I don’t know what possessed me to agree to take part in a print exchange during the busiest time of the semester–maybe it was the temptation of receiving prints from ten other printmakers that will likely rock my little world. Perhaps it was an opportunity to forget about my thesis for a little while. Or I could have just been sleep-deprived and delirious–that’s how I fell into the last one.

So this exchange has a theme: “Equilibrium or Dis-equilibrium.” I feel like at this point in the semester–and let’s be honest here, in my life–that’s a recurring theme, and one I shouldn’t have any problem responding to through ink and paper.
It proved harder than I thought, this equilibrium business. The rules of the exchange say that the prints must be dry when they arrive. I chuckled the first time I read this line, but now I’m cringing because it took me longer than I planned to come up with material for this image, I laid the ink on a bit thick in the monoprint phase of this adventure, and then a storm front moved through bringing the added bonus of ruthless humidity. I may have to take a hairdryer to them.
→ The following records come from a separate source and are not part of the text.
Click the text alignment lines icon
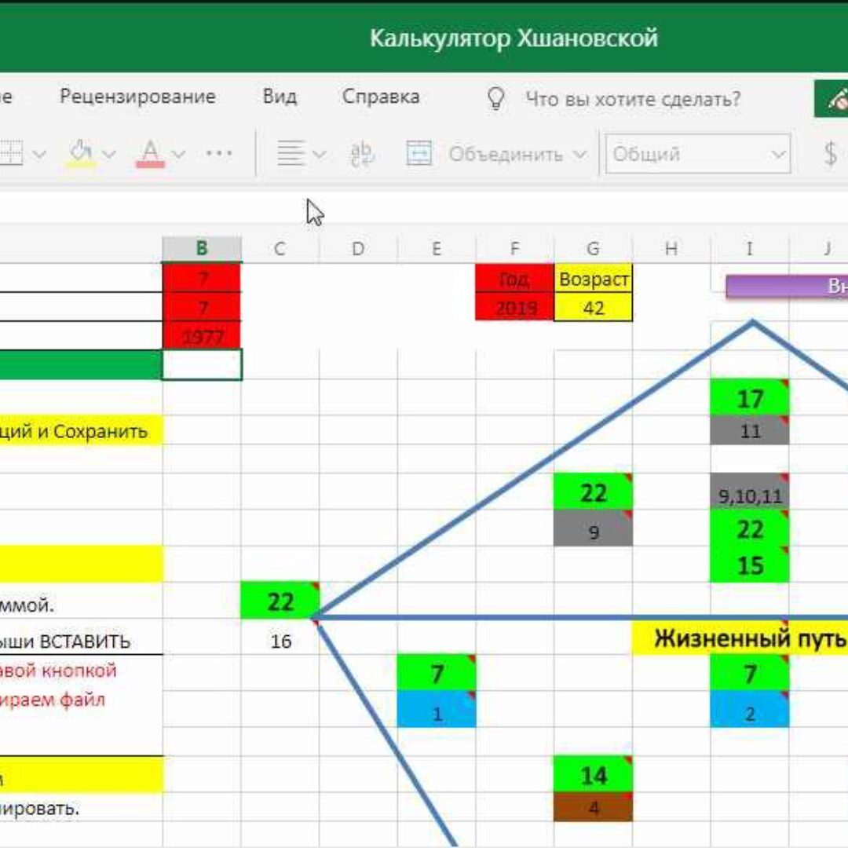 click(x=291, y=153)
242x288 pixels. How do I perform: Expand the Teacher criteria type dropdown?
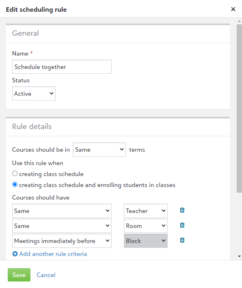[146, 211]
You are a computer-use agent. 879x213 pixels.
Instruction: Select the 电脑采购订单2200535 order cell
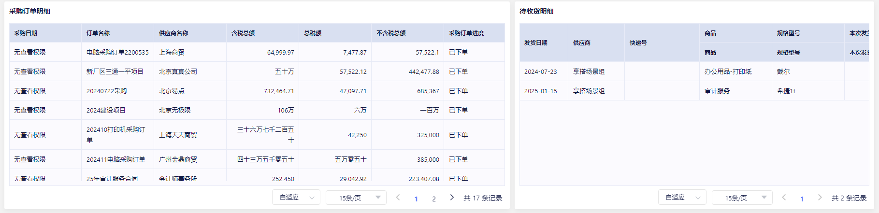point(117,52)
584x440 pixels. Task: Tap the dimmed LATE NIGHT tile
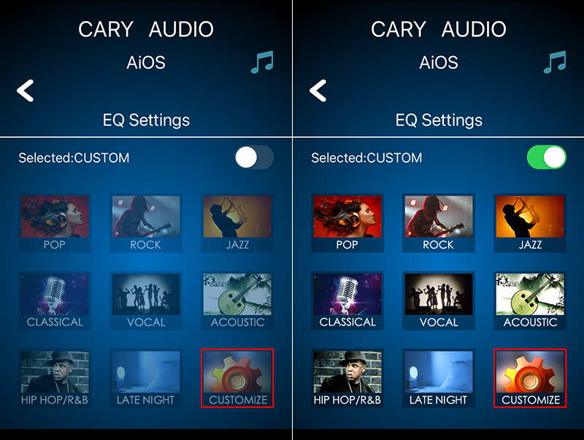tap(146, 378)
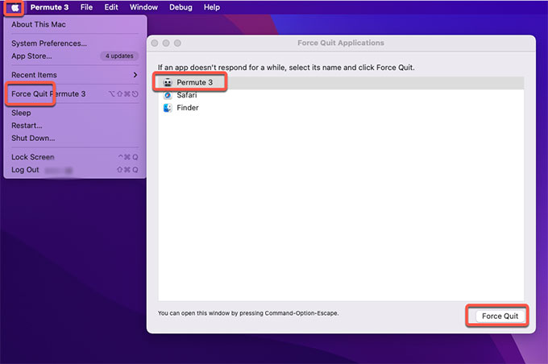
Task: Open the Help menu
Action: coord(211,7)
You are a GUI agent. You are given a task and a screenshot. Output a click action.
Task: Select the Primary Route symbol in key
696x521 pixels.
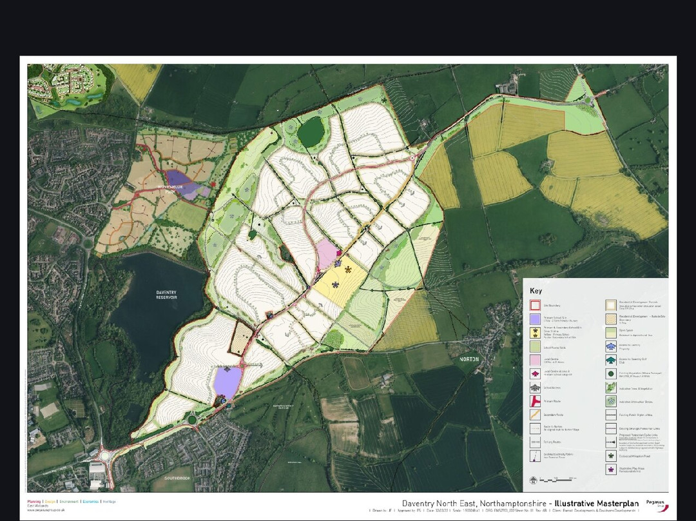point(535,402)
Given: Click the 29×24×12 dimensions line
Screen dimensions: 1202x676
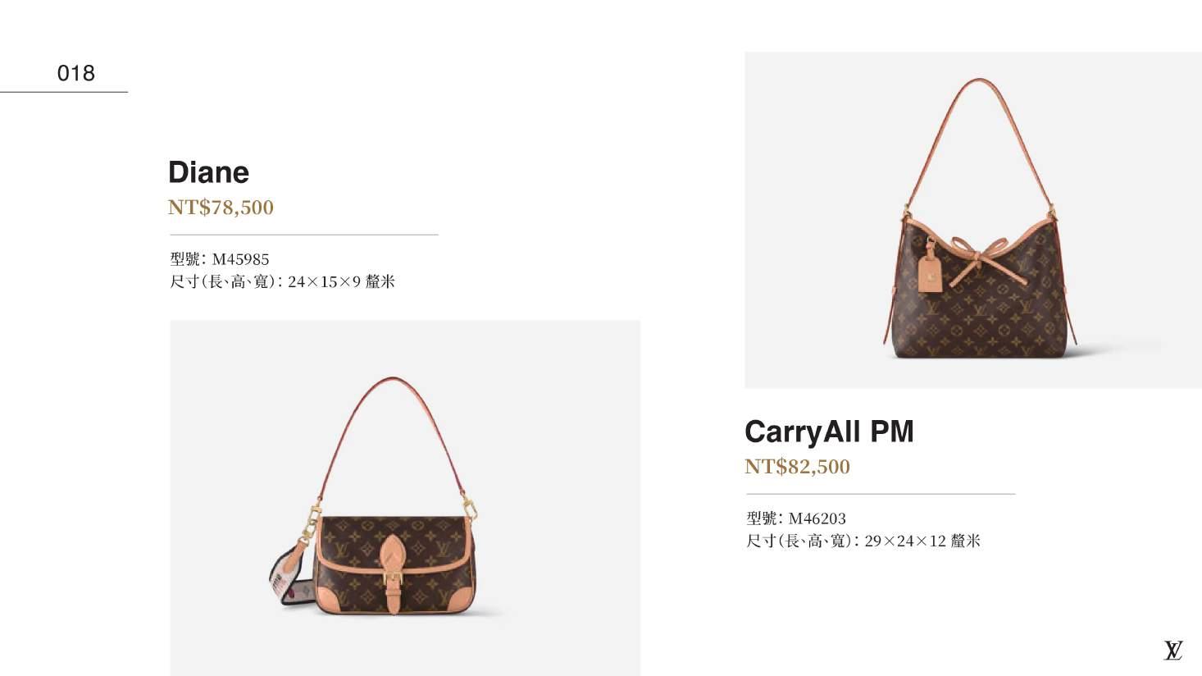Looking at the screenshot, I should (x=863, y=541).
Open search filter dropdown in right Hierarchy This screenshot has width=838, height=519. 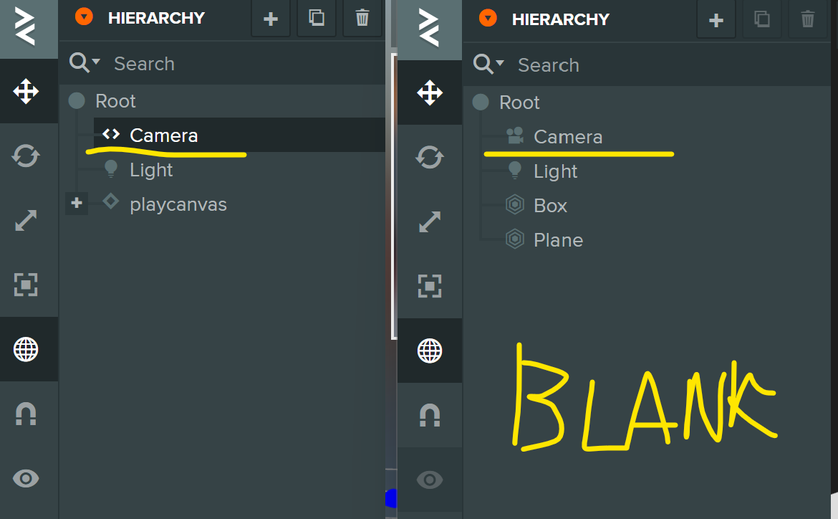click(x=488, y=65)
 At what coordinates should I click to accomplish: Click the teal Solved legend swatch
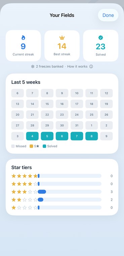pos(44,146)
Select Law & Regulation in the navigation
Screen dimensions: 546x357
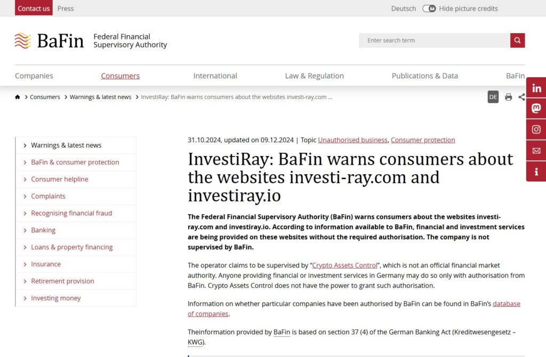pyautogui.click(x=314, y=75)
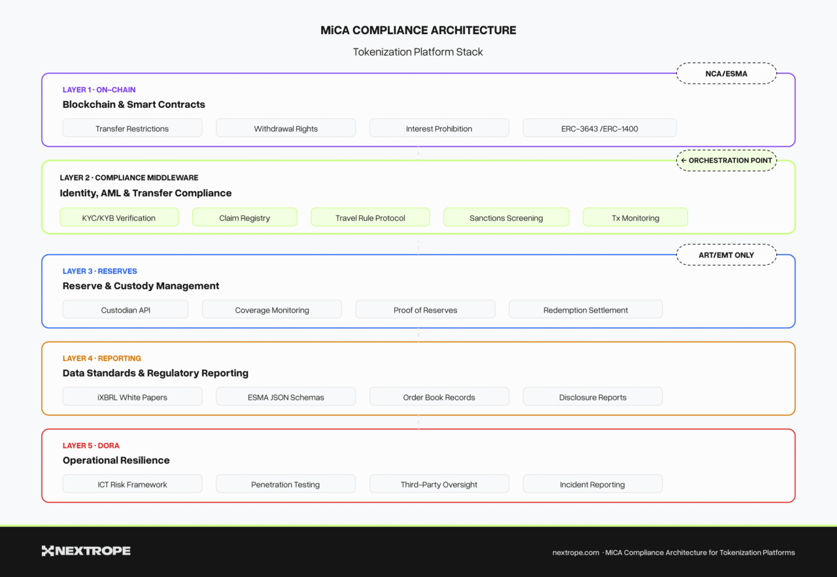Click the NCA/ESMA dashed badge
This screenshot has height=577, width=837.
click(726, 73)

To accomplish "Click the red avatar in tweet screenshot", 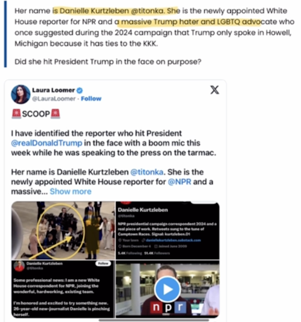I will coord(19,266).
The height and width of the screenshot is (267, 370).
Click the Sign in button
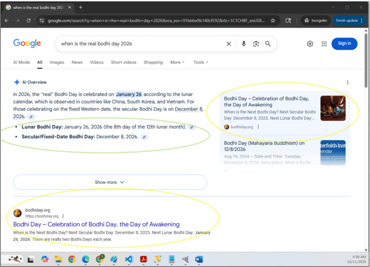pos(344,43)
In the end, I recycled a bit of text and image from my thesis. The whole book deals with balance and imbalance, really–I didn’t see it that way at first, but now it seems obvious. It’s a collection of stories about relationships and romantic encounters that are viewed through multiple lenses: what was, what might have been. At times it pits fiction against fact, which I think is a recurring theme in all of my relationships. It seems to always come down to the unreliable nature of memory–I’m that gal who will argue that the first song we slow danced to was “These Arms if Mine,” while the guy I danced with will swear it was “Into the Mystic.” These songs are nothing alike–it’s not like confusing Sam Cooke with Solomon Burke. It’s like confusing a hamburger with sushi. So how can we recall the same event so differently?
Memory can lead to balance or the complete lack of it–maybe this is why it’s so fascinating to me. And maybe I find my own equilibrium somewhere in the pull between the real and the imagined.